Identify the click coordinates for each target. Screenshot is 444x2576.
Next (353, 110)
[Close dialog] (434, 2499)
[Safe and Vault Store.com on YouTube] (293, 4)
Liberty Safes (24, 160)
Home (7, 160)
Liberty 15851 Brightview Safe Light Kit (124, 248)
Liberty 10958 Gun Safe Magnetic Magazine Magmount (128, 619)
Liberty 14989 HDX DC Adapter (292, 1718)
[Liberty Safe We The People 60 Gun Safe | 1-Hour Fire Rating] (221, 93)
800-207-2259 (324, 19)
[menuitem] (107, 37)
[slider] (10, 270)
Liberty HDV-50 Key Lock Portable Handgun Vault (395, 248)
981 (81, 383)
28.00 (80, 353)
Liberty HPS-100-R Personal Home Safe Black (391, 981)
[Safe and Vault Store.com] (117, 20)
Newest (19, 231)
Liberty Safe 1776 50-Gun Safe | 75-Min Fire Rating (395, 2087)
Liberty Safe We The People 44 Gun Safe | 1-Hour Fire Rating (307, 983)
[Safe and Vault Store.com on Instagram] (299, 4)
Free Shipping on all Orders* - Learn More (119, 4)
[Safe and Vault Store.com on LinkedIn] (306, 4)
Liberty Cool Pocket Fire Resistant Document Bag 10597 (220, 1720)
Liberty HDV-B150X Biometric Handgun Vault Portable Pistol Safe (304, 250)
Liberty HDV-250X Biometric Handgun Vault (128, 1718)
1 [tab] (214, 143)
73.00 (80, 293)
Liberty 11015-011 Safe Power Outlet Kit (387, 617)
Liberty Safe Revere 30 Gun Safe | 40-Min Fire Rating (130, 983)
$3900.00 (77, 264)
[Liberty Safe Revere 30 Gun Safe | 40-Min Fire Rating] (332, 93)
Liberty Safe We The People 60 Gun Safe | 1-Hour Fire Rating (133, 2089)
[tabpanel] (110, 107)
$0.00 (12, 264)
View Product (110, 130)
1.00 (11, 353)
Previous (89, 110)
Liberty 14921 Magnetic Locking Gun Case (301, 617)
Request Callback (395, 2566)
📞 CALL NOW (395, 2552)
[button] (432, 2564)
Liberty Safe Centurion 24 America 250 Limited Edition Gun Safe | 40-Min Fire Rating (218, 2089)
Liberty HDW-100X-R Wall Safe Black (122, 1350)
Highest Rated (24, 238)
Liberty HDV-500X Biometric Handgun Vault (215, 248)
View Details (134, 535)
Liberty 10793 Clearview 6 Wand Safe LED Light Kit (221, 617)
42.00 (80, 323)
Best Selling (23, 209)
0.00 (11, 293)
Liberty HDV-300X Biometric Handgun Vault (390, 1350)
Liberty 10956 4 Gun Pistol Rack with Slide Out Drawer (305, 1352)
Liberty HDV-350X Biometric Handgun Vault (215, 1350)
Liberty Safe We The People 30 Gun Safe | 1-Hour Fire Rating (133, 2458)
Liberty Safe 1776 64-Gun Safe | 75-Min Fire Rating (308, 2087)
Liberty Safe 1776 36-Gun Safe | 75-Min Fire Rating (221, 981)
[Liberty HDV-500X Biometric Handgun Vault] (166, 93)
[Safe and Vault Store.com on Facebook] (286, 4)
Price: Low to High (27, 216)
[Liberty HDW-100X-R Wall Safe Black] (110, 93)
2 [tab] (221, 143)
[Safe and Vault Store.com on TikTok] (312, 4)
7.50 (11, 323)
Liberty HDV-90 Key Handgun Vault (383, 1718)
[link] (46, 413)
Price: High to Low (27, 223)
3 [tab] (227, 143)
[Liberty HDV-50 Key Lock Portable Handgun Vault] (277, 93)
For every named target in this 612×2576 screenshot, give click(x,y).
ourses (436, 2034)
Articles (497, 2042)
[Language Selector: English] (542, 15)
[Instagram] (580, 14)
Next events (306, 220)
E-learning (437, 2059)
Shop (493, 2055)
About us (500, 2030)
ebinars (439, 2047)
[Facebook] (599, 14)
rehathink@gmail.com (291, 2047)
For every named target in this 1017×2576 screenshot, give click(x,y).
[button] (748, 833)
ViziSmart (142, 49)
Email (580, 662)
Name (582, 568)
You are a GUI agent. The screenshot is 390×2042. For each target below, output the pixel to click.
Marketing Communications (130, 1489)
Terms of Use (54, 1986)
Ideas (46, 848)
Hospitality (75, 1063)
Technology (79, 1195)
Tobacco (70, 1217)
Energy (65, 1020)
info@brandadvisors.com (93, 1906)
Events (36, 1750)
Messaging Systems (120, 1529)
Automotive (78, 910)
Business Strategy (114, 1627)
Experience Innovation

---

= Problem =
Each line with the string "every" counts once; report how many such lines the material has, as a bare number.

= Task response =
2